There was a “Wendy-House” in the backyard, underneath a great big old oak tree that I loved climbing. There were fig trees, a mulberry tree, a green-gauge tree, a granadilla vine, and a couple of plum trees. Summers were great. We spent all our time outdoors climbing trees, playing cricket and one bounce (a soccer skills game), and we ate so much fruit off those trees. My neighborhood friends or my cousins or even my siblings boyfriends were all at one time playmates.
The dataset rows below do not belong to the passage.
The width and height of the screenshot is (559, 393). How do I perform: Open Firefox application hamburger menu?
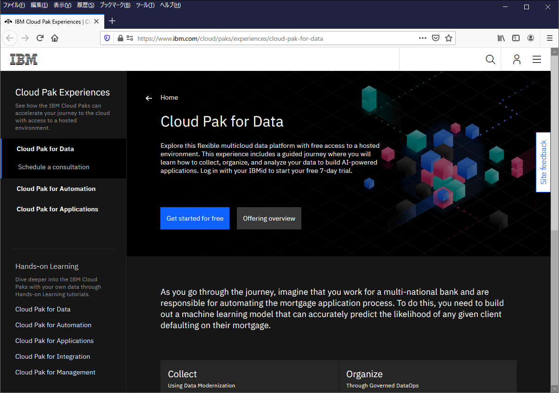point(550,38)
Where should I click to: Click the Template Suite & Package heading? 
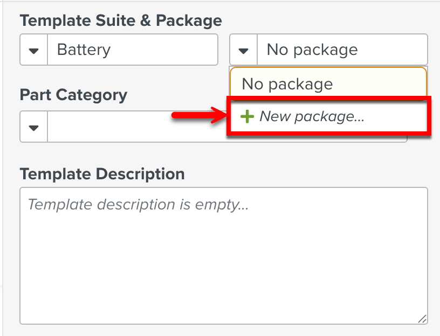point(121,20)

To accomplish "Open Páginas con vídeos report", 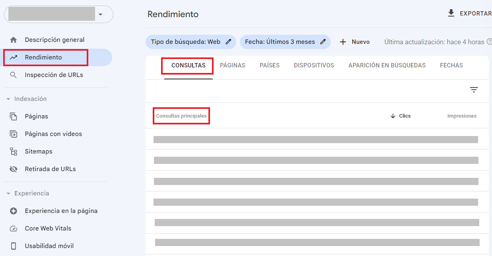I will tap(53, 134).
I also kept silkworms because we had a mulberry tree and silkworms eat mulberry leaves. I recently read about how it was illegal to take a mulberry leaf out of China, who were trying to protect their silk trade. It was always a fascinating thing to watch a silkworm making its cocoon. And it was magical to watch them emerge as moths and mate and lay eggs. We kept the silk worms in a shoe box that had a few knife-poked holes in the lid. Picking fresh mulberries while we gathered leaves for the silk worms was fun. We would be stained purple from the juice running down our chins.
We also used to keep an eye out for the occasional chameleon that showed up in the yard. They were fun animals to play with. They really could change color effortlessly. I was fascinated by how their eyes moved independently and with their ability to gradually blend into the background. Sort of like those body paintings where the model is disappeared into the background.
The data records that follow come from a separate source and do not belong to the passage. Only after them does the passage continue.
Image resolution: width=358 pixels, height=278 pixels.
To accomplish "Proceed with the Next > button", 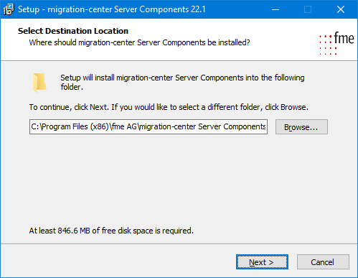I will (262, 262).
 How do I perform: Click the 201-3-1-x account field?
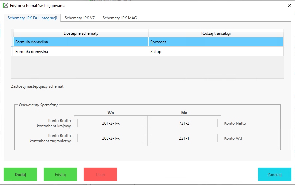(x=111, y=123)
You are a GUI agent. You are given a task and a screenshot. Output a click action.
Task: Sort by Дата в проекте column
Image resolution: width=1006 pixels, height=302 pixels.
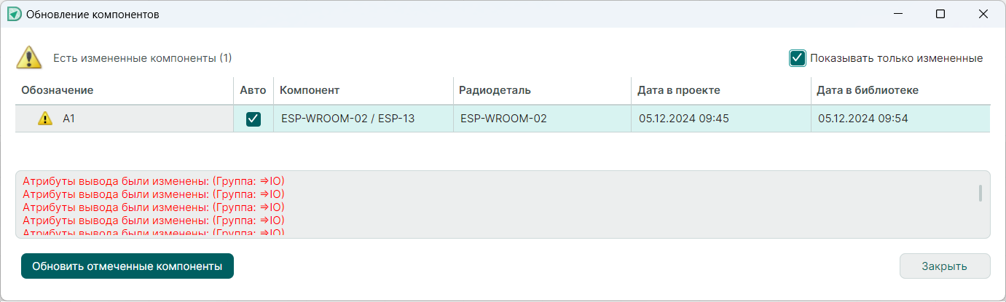point(678,90)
We used to try to catch those giant grasshoppers when they were around to watch them feed on grasses we pulled, but the best insects to capture by far was the Preying Mantis – super creepy to watch as it decapitated the male as they mated.
This is the tale of my life. It’s told to give context and color to my life, mostly I am writing this with my kids in mind. It occurs to me that they don’t really know that much about me. I realized that my kids really have no real understanding about my youth, where I came from, what my experience of life has been and what drives me. This blog is meant to fill in gaps and give context.
Two verses of Maya Angelou’s poem And Still I’ll Rise resonate with me as a poetic summation of my entire life:
Did you want to see me broken? Bowed head and lowered eyes? Shoulders falling down like teardrops. Weakened by my soulful cries.
You may shoot me with your words, You may cut me with your eyes, You may kill me with your hatefulness, But still, like air, I’ll rise.
My story is broadly divided into my time in South Africa, and then and my time in America. My time in America is divided into the period from my arrival thorough my marriage and up until the birth of our first child, Sam, and then the period of being a couple with children, and finally the period following my divorce. This first section covers the years 1959-1988.
South Africa: 1959 – 1977
I was one of the very last colonialists in South Africa.
I was born in Joberg, Joes, Johannesburg – Peter Tosh sang “what’s the word? Johannesburg”.
For me, Joberg occurred as a big dirty ugly city with no redeeming value. It was originally a gold mining town, and large yellow sulfa filled mounds of sand are dotted around the city along with the sometimes still active gold mining derricks. These mine dumps, so called, are the major feature of the city. It was also the case that the deep mine explosions when the miners detonated the dynamite to break up the rock, would cause tremors through the city like an earthquake.
I lived in the suburbs north of the city. Bramley first and then Glenhazel where I lived till we left. Unlike the bushveld, which were rolling grasslands with occasional trees, the suburbs of the city was heavily treed with a large variety of trees. The northern suburbs were also quite nice, filled with stately homes by any stretch of the imagination. The northern suburbs of Johannesburg certainly spoke of opulence compared to the squalor of the townships not far away.